Так называемый спор "архаистов" и "новаторов" или " галлоруссов" и "славянофилов", как их называли в свое время, — в частности, полемика карамзинистов и сторонников Шишкова — это, в сущности, выбор между французской и немецкой ориентацией.

Если бы победил Карамзин, русский язык был бы организован — в тех или иных аспектах — как французский. Карамзинисты прямо ссылаются на французский опыт, французский литературный язык выступает для них как эталон литературного языка. Основным авторитетом для карамзинистов (так же, как в свое время и для Тредиаковского) является Вожела и его последователи.

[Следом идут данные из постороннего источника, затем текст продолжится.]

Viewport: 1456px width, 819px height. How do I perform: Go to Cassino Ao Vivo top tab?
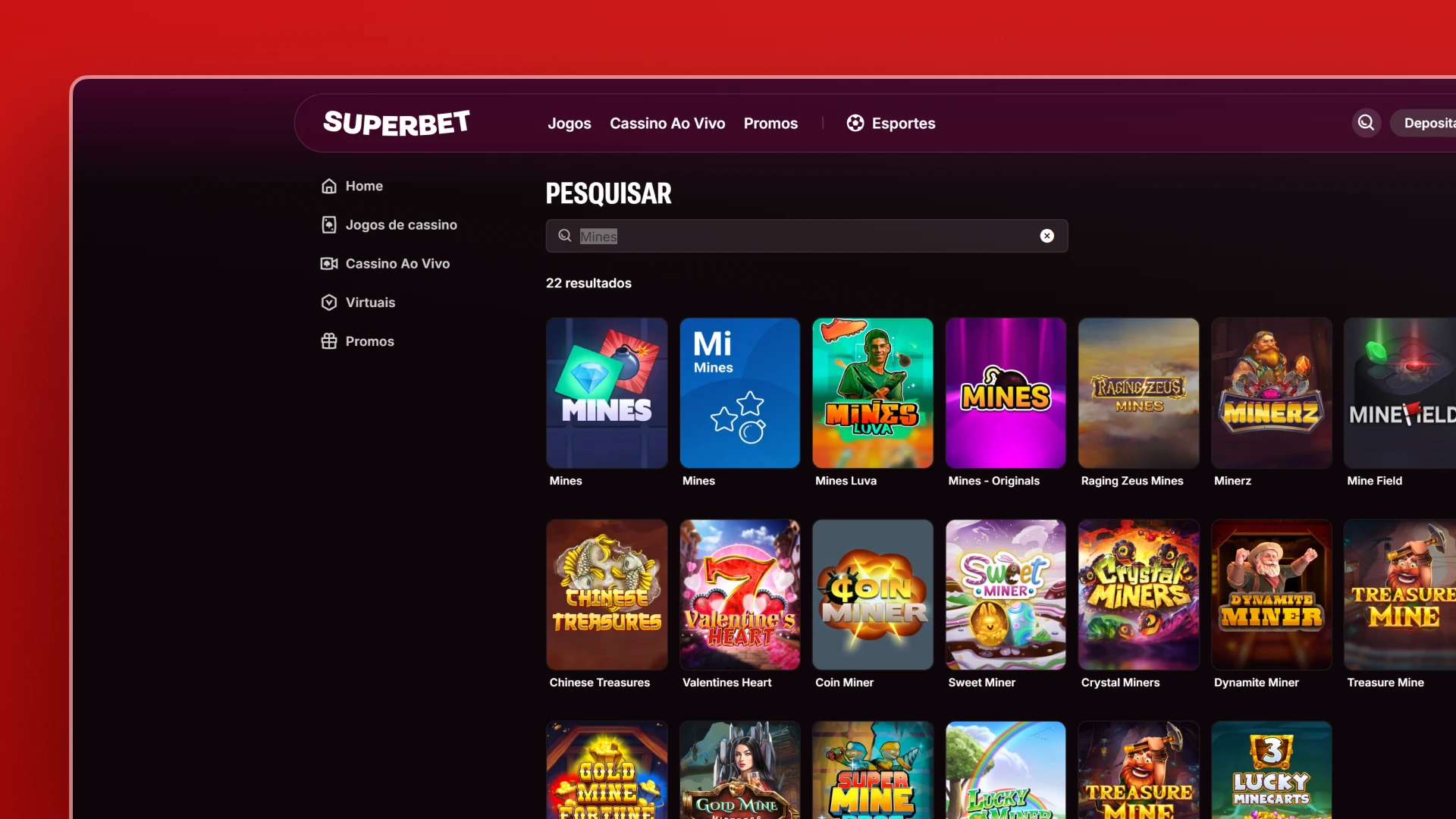click(667, 123)
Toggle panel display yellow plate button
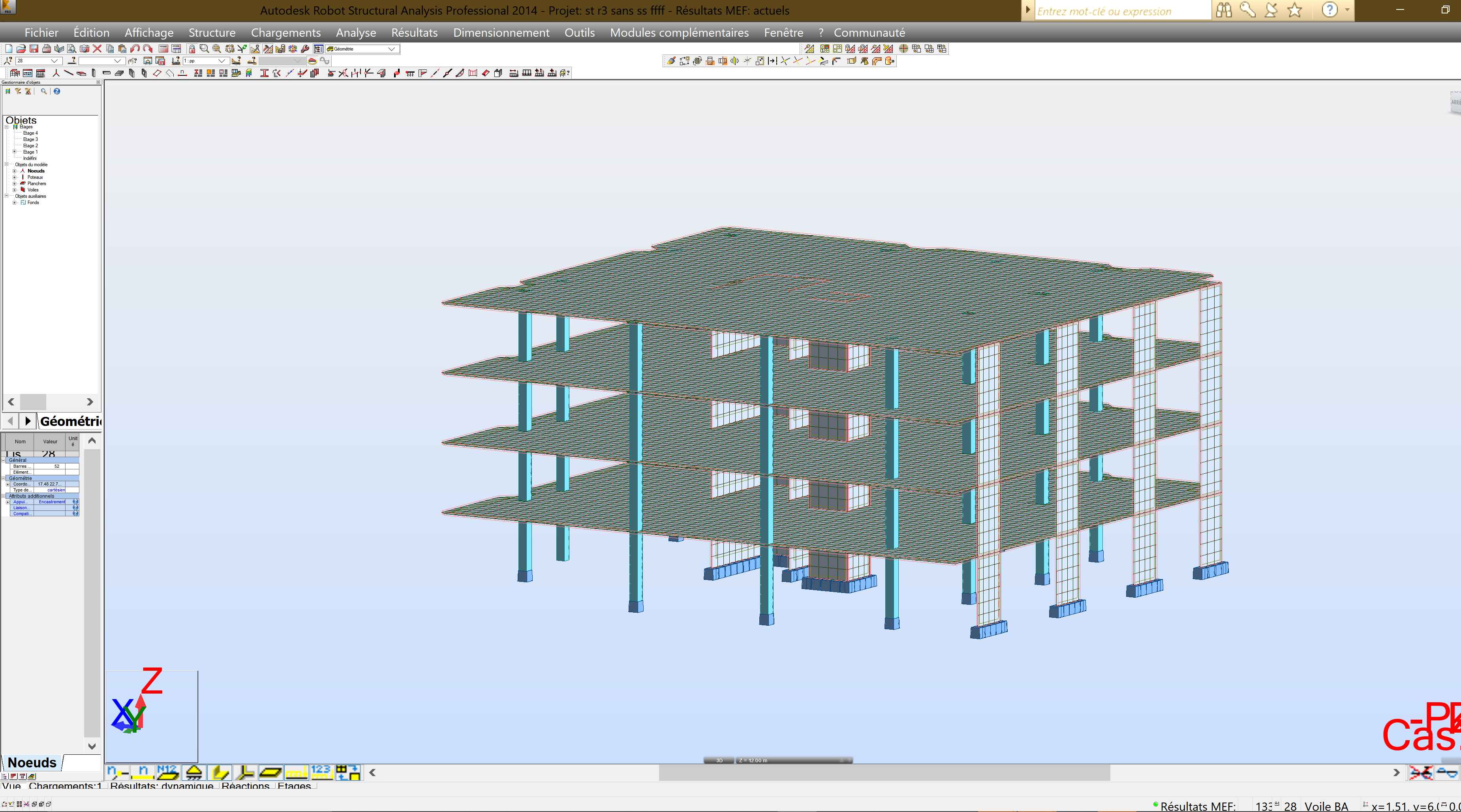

Между тем, если бы победил Шишков, русский литературный язык был бы организован (по крайней мере в лексическом плане) так же, как немецкий. Знаменитые шишковские мокроступы (которые, как известно, призваны были заменить слово калоши) — обнаруживают следование идеям немецких романтиков: сторонники "Беседы любителей русского слова" явно ориентируются на опыт немецкого языкового строительства.

Однако, не победила ни та, ни другая партия, и этим мы обязаны прежде всего Державину и Пушкину: именно они определили естественный путь развития языка и литературы — отказавшись от подражания как принципа, и в то же время не отказываясь от результатов творческой работы их предшественников и современников. Державин не подражает, он сам по себе — и очень характерен в этой связи его призыв "не французить"2.

Итак, теории (культурные программы) в XVIII и еще в начале XIX в. предшествуют практике. У Державина (как и у Пушкина) — иначе: он практик. Он создает литературу, литературные тексты и не слишком думает о языке. У него поразительно мало высказываний о языке. Для XVIII в. это необычно. Кажется, он вообще не думает о правильности: проблема правильности заменяется для него проблемой выразительности. В этом отношении он похож на поэтов XX в. — таких, как Хлебников или Мандельштам.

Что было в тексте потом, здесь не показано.